● Exercise brief
Take the line containing "Where should I click to: Sort" and each line after it through the end of the data below, and return them exactly, minus any pictures.

════════════════

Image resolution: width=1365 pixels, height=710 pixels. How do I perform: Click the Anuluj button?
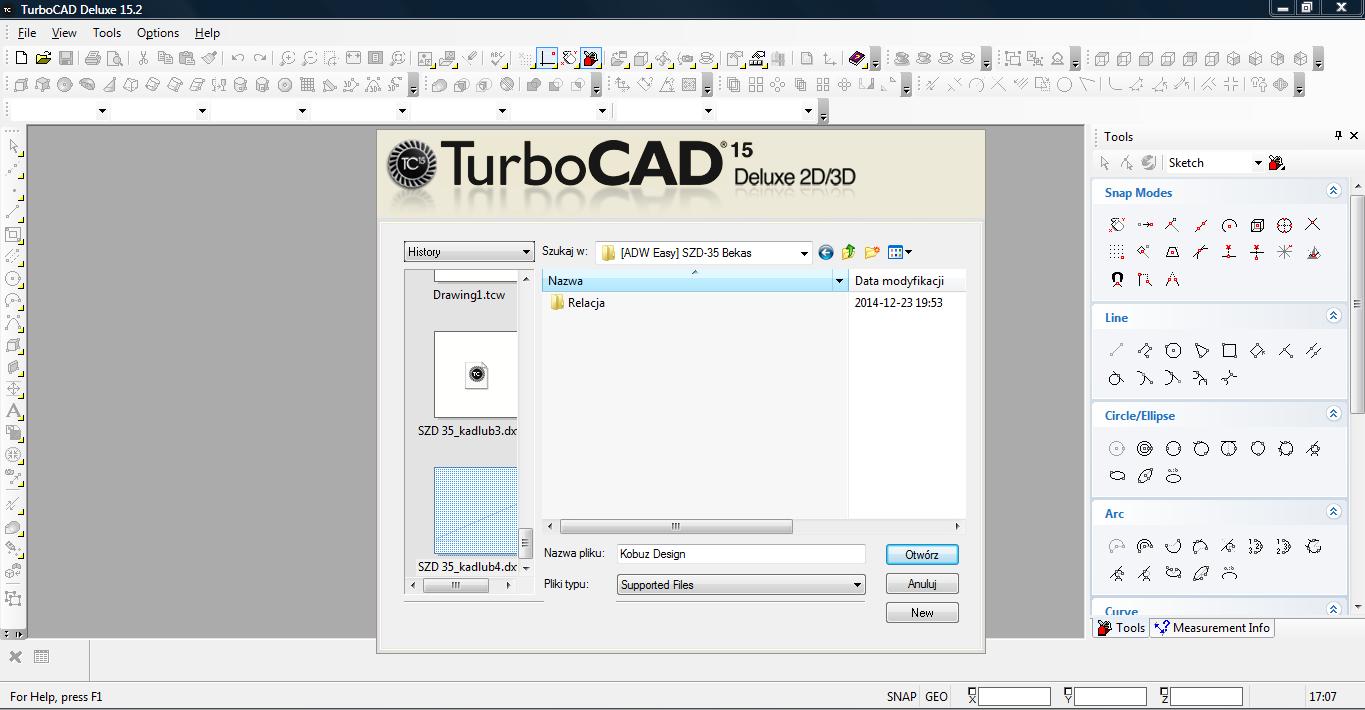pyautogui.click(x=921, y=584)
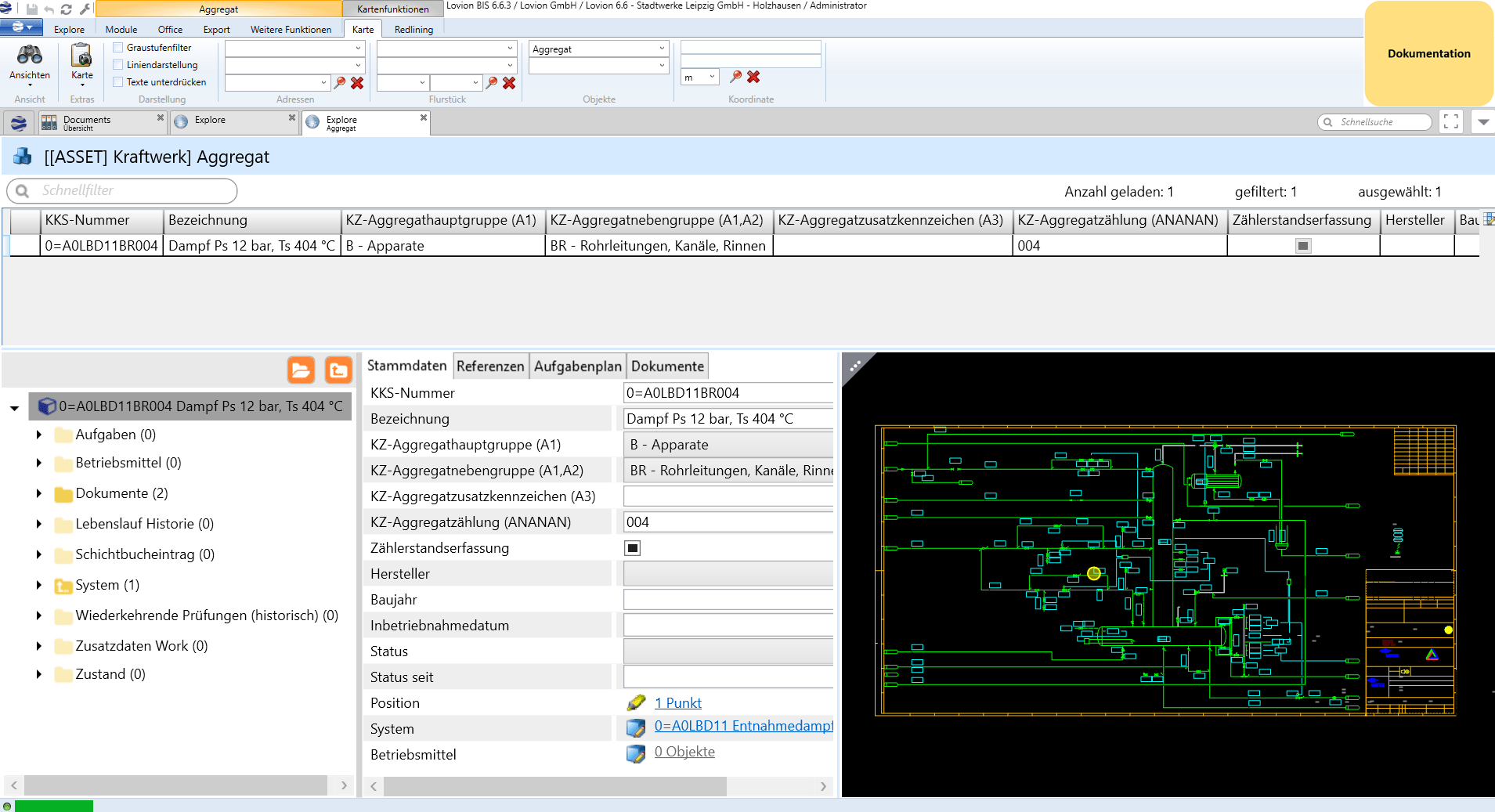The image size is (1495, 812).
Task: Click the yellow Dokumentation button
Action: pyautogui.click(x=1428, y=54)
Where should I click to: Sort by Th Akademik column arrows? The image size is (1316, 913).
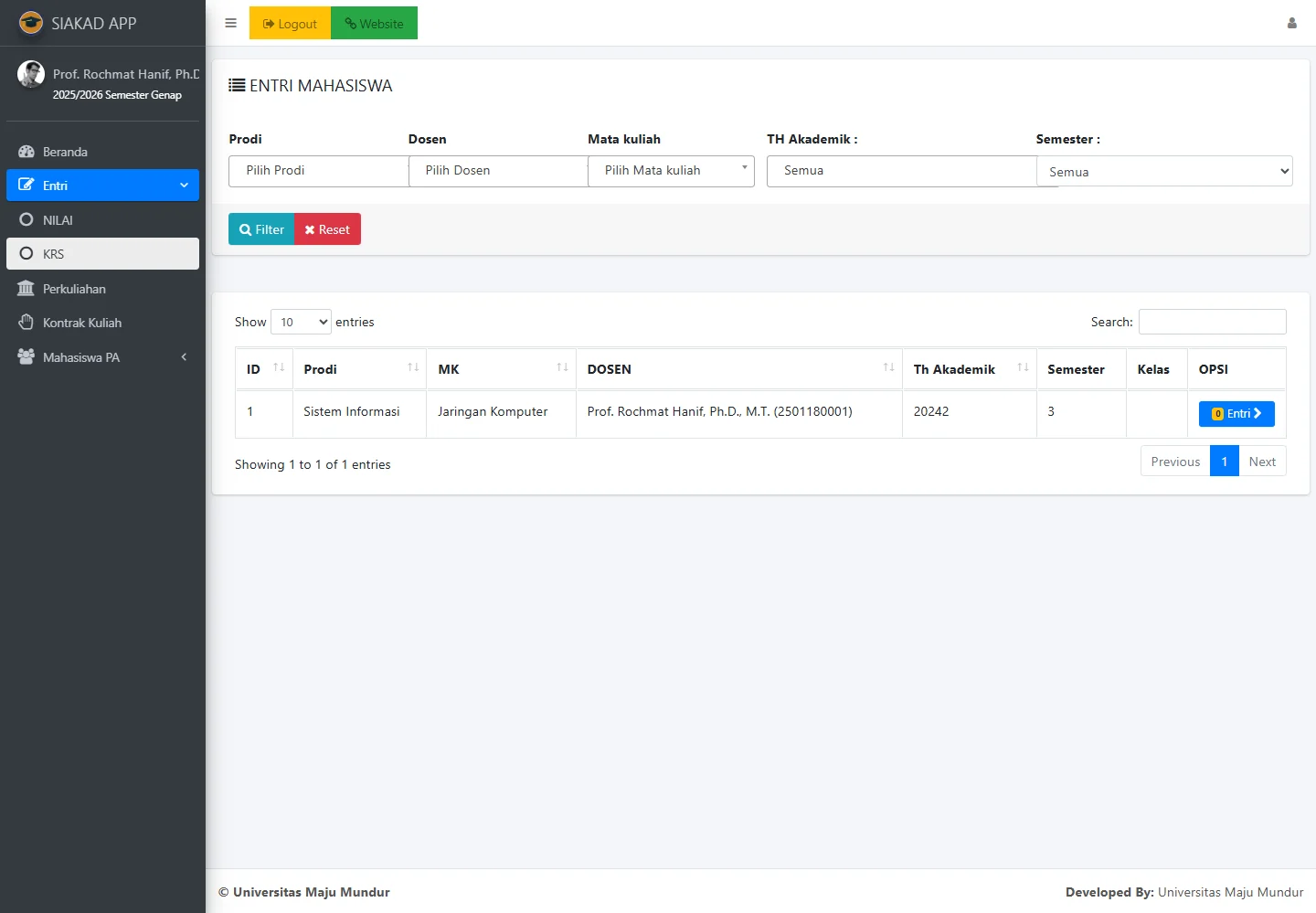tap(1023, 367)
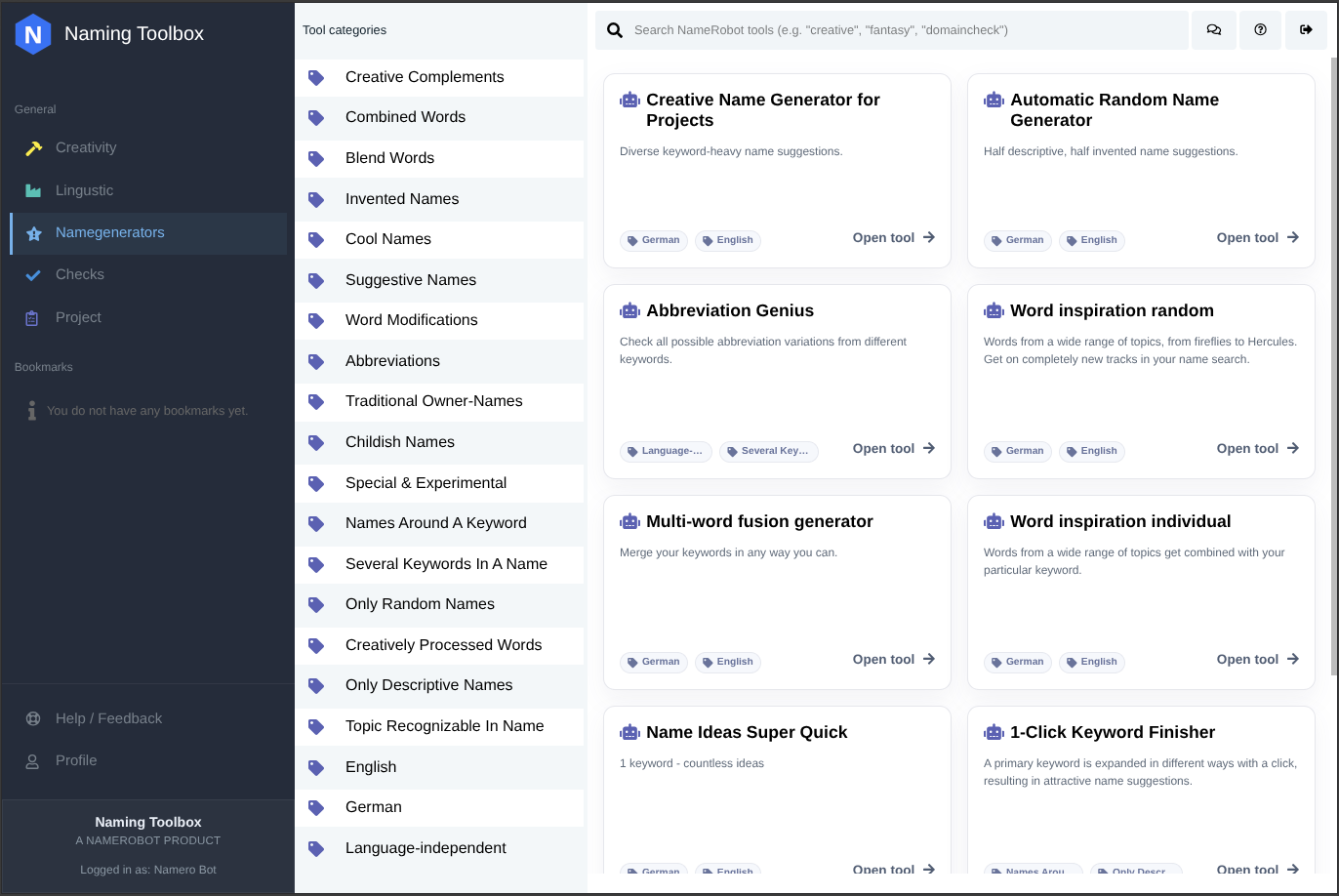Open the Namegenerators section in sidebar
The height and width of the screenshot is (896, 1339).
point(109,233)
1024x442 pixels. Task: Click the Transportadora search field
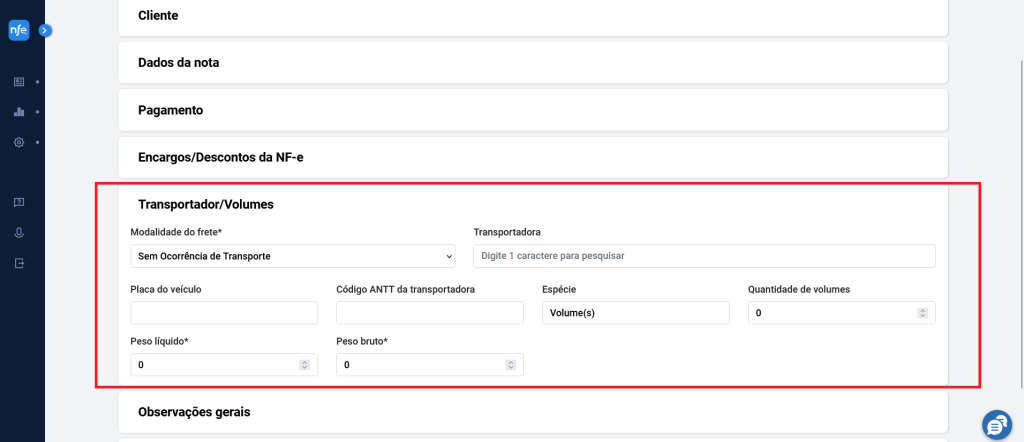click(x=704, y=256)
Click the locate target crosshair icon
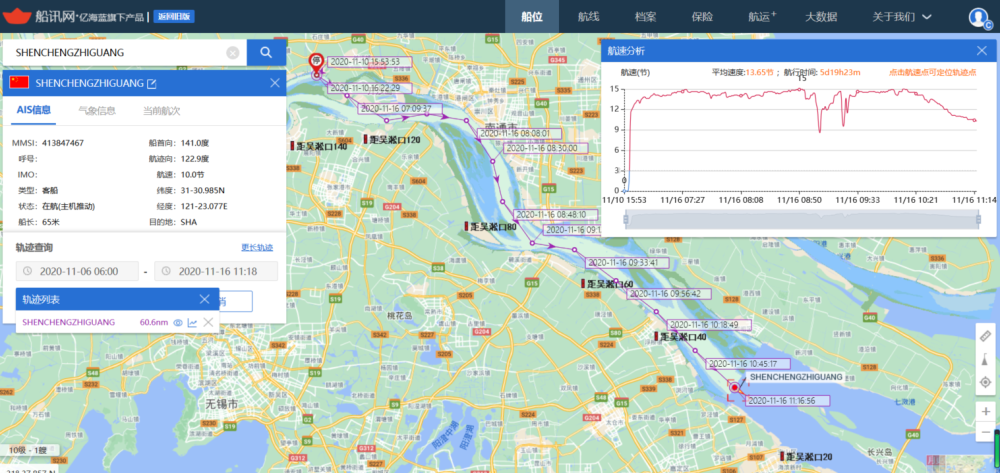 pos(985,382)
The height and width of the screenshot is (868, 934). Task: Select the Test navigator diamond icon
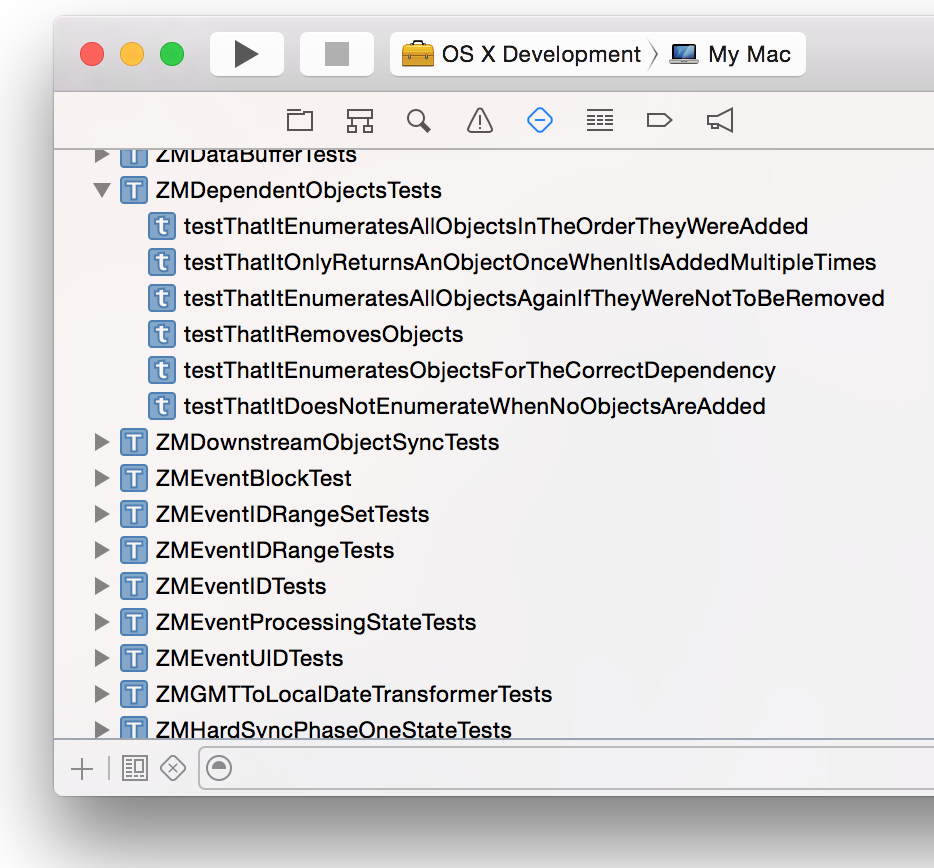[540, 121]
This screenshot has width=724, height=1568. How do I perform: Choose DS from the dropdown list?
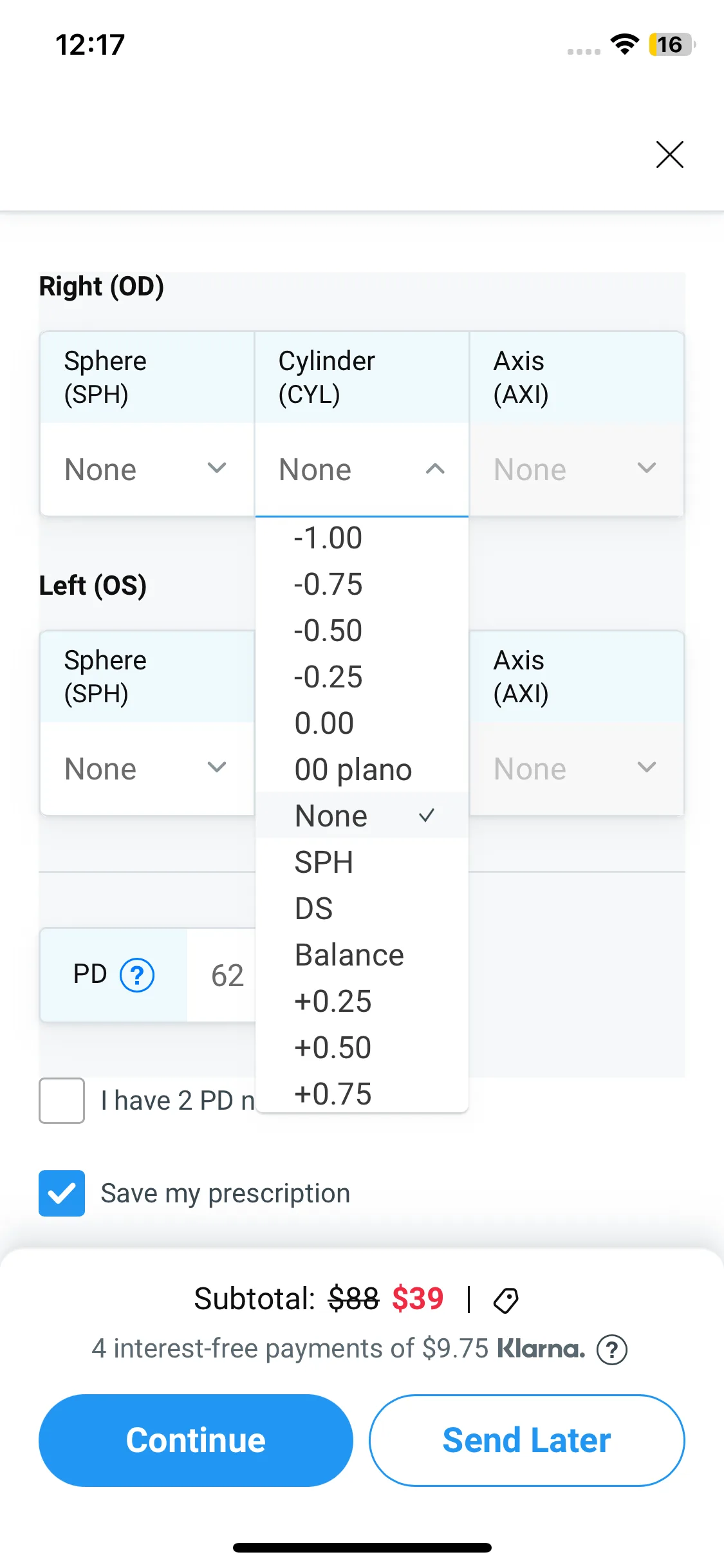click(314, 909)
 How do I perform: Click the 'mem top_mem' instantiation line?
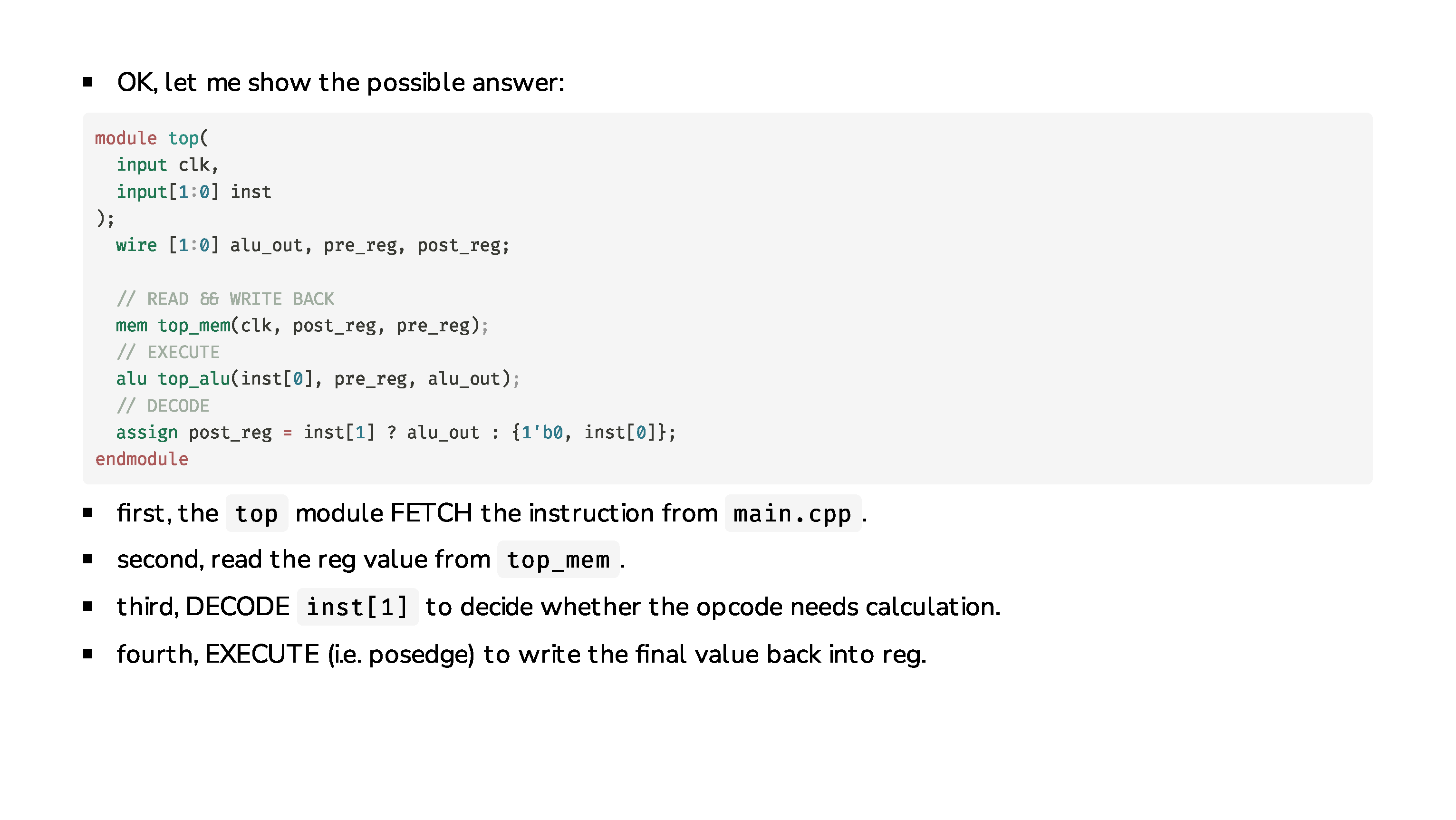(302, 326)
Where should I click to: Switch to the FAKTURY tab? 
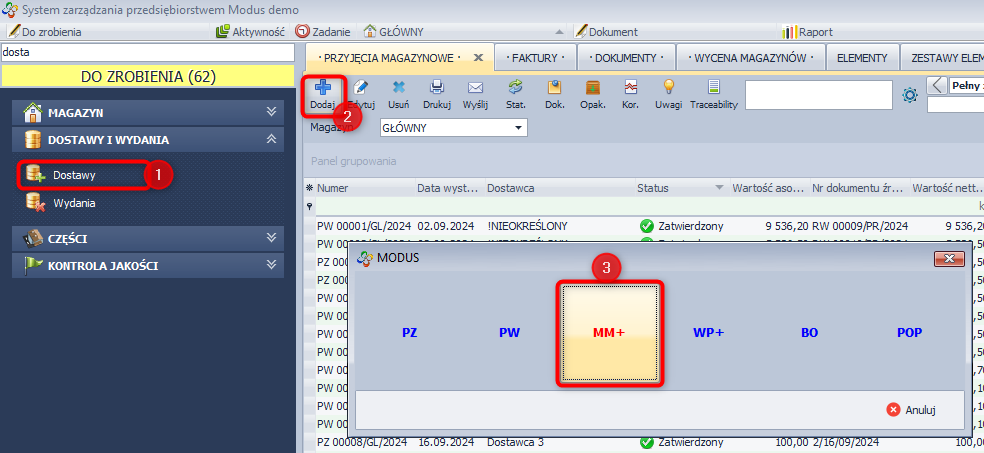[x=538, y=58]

════════════════

● Response
Where should I click to: Sort by Th Akademik column arrows? The image size is (1316, 913).
tap(1023, 367)
Open the Namegenerators section in sidebar
The height and width of the screenshot is (896, 1339).
point(109,233)
1024x442 pixels. Task: Click the Transportadora search field
click(x=704, y=256)
Click the locate target crosshair icon
 pos(985,382)
The height and width of the screenshot is (868, 934). Task: Select the Test navigator diamond icon
[540, 121]
This screenshot has width=724, height=1568. How do I perform: Choose DS from the dropdown list?
click(314, 909)
 How do I perform: Click the 'mem top_mem' instantiation line?
(302, 326)
Where should I click to: Switch to the FAKTURY tab? 
[x=538, y=58]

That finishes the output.